_WHAT IS NEEDED_. From the records below, set down exactly the lines starting with the line that contains "Click the Aug '26 x-axis label" and going on through the line that contains "You are a computer-use agent. Screen". Nothing else is wanted.

Stored items:

————

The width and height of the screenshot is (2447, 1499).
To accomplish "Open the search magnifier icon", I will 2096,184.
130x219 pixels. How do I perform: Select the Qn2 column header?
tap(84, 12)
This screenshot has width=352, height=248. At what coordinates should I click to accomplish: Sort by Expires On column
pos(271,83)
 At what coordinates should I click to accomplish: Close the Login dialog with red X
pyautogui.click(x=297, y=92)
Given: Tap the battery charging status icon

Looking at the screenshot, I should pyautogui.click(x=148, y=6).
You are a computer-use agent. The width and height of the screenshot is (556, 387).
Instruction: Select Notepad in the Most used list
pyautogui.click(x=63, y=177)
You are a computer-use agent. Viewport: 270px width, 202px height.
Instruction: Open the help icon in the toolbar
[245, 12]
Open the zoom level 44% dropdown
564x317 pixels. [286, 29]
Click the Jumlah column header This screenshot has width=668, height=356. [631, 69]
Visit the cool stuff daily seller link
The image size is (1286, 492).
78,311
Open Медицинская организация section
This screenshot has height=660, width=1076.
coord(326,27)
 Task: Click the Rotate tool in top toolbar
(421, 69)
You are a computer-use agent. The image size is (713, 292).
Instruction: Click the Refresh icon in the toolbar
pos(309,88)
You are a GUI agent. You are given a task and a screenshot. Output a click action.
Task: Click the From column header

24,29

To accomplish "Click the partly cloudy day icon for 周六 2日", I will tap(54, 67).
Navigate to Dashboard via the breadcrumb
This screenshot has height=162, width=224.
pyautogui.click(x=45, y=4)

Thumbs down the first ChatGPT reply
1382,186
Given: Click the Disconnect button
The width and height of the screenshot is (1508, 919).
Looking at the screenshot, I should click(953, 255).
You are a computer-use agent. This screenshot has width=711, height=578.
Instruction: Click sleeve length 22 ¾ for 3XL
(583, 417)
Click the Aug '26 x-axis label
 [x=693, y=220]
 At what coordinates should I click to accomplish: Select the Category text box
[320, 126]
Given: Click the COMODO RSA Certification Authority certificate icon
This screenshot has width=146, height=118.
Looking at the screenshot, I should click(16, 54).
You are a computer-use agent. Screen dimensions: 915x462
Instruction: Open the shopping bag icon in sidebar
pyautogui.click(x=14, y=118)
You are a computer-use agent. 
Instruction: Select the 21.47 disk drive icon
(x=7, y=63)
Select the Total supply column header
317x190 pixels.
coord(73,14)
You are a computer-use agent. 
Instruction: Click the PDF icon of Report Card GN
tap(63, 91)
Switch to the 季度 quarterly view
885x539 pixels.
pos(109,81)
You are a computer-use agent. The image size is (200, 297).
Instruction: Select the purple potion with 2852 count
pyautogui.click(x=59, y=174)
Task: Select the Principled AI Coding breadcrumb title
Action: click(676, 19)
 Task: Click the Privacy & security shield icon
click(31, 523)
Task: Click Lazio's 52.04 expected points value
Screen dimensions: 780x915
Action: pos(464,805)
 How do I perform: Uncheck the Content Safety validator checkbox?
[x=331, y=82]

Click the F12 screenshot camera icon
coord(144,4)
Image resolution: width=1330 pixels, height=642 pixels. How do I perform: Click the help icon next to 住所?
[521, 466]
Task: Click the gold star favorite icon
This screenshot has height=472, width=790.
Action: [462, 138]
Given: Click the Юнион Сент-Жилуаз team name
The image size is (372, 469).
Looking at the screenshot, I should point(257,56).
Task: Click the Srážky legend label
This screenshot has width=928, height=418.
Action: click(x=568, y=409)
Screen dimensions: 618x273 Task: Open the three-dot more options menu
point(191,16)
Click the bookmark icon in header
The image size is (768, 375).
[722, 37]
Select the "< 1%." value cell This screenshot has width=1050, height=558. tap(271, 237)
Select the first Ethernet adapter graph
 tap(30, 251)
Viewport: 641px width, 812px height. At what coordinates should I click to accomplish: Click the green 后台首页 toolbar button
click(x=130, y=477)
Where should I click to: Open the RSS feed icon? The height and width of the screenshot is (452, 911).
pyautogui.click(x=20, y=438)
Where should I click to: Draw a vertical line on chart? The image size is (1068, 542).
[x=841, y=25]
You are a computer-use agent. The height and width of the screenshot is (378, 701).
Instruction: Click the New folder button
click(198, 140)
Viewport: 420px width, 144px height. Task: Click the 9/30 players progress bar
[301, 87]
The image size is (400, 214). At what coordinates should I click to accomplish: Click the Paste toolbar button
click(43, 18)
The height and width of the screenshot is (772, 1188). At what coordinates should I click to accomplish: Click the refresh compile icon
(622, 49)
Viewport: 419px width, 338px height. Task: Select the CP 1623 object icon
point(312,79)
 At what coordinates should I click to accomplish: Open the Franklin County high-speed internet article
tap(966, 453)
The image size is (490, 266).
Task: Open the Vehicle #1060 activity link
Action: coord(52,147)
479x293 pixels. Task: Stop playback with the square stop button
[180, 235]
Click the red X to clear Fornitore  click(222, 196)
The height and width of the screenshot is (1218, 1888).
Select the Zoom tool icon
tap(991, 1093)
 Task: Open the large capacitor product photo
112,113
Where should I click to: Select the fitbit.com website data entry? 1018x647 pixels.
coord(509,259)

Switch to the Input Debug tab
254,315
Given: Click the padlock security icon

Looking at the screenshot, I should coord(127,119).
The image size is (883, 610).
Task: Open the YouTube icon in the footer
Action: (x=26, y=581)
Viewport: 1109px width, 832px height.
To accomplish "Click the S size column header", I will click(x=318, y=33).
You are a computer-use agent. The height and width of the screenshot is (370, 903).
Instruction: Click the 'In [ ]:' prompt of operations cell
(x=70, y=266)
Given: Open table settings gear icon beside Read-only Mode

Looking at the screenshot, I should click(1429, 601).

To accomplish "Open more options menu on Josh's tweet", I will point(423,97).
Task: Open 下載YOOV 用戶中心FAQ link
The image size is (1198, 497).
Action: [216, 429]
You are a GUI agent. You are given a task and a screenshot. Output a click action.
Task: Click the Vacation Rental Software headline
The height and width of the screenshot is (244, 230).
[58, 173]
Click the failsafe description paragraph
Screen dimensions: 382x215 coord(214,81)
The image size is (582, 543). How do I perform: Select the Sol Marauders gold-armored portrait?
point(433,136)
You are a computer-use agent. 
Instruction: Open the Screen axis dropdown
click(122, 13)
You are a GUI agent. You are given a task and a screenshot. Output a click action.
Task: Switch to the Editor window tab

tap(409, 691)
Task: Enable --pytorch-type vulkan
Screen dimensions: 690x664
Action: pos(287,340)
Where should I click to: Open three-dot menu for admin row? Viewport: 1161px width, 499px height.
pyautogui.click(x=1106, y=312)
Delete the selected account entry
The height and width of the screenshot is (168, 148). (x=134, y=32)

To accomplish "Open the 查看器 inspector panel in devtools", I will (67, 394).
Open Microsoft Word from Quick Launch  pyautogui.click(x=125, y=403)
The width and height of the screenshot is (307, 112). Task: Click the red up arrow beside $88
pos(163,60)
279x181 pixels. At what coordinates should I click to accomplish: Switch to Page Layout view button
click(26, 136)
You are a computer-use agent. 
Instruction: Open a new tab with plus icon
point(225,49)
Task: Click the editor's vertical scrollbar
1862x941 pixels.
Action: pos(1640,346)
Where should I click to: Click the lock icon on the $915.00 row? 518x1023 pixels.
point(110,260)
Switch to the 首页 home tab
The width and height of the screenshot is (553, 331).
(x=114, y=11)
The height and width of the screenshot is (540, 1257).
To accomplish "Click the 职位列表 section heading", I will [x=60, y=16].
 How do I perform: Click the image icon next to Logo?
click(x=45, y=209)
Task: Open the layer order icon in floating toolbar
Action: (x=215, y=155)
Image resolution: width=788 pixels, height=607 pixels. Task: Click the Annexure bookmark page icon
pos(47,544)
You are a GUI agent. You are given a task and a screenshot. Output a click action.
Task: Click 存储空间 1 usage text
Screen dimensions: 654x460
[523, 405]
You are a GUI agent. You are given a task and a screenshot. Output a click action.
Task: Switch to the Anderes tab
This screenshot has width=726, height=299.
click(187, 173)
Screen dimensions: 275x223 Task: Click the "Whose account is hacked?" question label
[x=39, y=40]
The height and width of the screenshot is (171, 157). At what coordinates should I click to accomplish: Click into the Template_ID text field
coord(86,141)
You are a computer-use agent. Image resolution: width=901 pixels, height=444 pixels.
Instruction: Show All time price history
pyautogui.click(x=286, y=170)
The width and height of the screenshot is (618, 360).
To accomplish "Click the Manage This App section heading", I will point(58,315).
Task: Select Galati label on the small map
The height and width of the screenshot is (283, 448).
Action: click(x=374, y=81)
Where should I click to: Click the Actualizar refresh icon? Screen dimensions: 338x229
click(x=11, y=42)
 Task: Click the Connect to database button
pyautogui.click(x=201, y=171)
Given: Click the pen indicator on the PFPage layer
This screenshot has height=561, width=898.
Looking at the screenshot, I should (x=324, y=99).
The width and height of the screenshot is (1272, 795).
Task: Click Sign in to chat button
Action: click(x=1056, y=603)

————

_PROBLEM SOLUTION_.
Click the Aug '26 x-axis label
 [x=693, y=220]
 At what coordinates should I click to accomplish: Select the Category text box
[320, 126]
Given: Click the COMODO RSA Certification Authority certificate icon
This screenshot has width=146, height=118.
Looking at the screenshot, I should click(16, 54).
You are a computer-use agent. Screen dimensions: 915x462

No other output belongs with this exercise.